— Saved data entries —

-- Opening Marker --

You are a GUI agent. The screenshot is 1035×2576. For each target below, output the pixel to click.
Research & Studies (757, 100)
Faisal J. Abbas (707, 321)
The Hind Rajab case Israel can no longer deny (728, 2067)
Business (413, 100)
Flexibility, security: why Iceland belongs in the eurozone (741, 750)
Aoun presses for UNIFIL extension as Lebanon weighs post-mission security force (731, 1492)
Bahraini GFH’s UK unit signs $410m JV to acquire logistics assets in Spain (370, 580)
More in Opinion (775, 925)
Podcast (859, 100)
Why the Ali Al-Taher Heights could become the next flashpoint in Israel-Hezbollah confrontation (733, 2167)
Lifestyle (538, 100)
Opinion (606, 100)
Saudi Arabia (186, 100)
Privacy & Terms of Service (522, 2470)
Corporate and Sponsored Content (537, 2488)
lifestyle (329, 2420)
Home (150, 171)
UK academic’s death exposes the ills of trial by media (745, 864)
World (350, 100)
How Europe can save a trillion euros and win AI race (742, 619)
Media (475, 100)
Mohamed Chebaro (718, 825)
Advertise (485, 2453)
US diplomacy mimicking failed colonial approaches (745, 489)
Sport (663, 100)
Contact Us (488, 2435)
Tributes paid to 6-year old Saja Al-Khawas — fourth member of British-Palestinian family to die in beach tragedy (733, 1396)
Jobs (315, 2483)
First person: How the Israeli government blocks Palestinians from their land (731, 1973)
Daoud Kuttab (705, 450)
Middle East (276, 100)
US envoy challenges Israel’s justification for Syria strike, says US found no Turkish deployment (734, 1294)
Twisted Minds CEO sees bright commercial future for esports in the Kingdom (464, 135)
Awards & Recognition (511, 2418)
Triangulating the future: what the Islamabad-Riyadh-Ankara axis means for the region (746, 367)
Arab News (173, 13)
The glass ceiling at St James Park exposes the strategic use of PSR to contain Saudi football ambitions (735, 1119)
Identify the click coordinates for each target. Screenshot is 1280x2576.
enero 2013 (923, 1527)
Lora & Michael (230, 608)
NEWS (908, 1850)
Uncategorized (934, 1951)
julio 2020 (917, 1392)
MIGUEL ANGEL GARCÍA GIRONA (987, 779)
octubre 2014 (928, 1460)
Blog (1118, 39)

-- Closing Marker --

— Directions —
Output an identical copy of every record above.

— Result for this task —
You are a GUI agent. The screenshot is 1035×2576. For each target below, output the pixel to click.
Research & Studies (757, 100)
Faisal J. Abbas (707, 321)
The Hind Rajab case Israel can no longer deny (728, 2067)
Business (413, 100)
Flexibility, security: why Iceland belongs in the eurozone (741, 750)
Aoun presses for UNIFIL extension as Lebanon weighs post-mission security force (731, 1492)
Bahraini GFH’s UK unit signs $410m JV to acquire logistics assets in Spain (370, 580)
More in Opinion (775, 925)
Podcast (859, 100)
Why the Ali Al-Taher Heights could become the next flashpoint in Israel-Hezbollah confrontation (733, 2167)
Lifestyle (538, 100)
Opinion (606, 100)
Saudi Arabia (186, 100)
Privacy & Terms of Service (522, 2470)
Corporate and Sponsored Content (537, 2488)
lifestyle (329, 2420)
Home (150, 171)
UK academic’s death exposes the ills of trial by media (745, 864)
World (350, 100)
How Europe can save a trillion euros and win AI race (742, 619)
Media (475, 100)
Mohamed Chebaro (718, 825)
Advertise (485, 2453)
US diplomacy mimicking failed colonial approaches (745, 489)
Sport (663, 100)
Contact Us (488, 2435)
Tributes paid to 6-year old Saja Al-Khawas — fourth member of British-Palestinian family to die in beach tragedy (733, 1396)
Jobs (315, 2483)
First person: How the Israeli government blocks Palestinians from their land (731, 1973)
Daoud Kuttab (705, 450)
Middle East (276, 100)
US envoy challenges Israel’s justification for Syria strike, says US found no Turkish deployment (734, 1294)
Twisted Minds CEO sees bright commercial future for esports in the Kingdom (464, 135)
Awards & Recognition (511, 2418)
Triangulating the future: what the Islamabad-Riyadh-Ankara axis means for the region (746, 367)
Arab News (173, 13)
The glass ceiling at St James Park exposes the strategic use of PSR to contain Saudi football ambitions (735, 1119)
Identify the click coordinates for each target. Screenshot is 1280x2576.
enero 2013 (923, 1527)
Lora & Michael (230, 608)
NEWS (908, 1850)
Uncategorized (934, 1951)
julio 2020 (917, 1392)
MIGUEL ANGEL GARCÍA GIRONA (987, 779)
octubre 2014 (928, 1460)
Blog (1118, 39)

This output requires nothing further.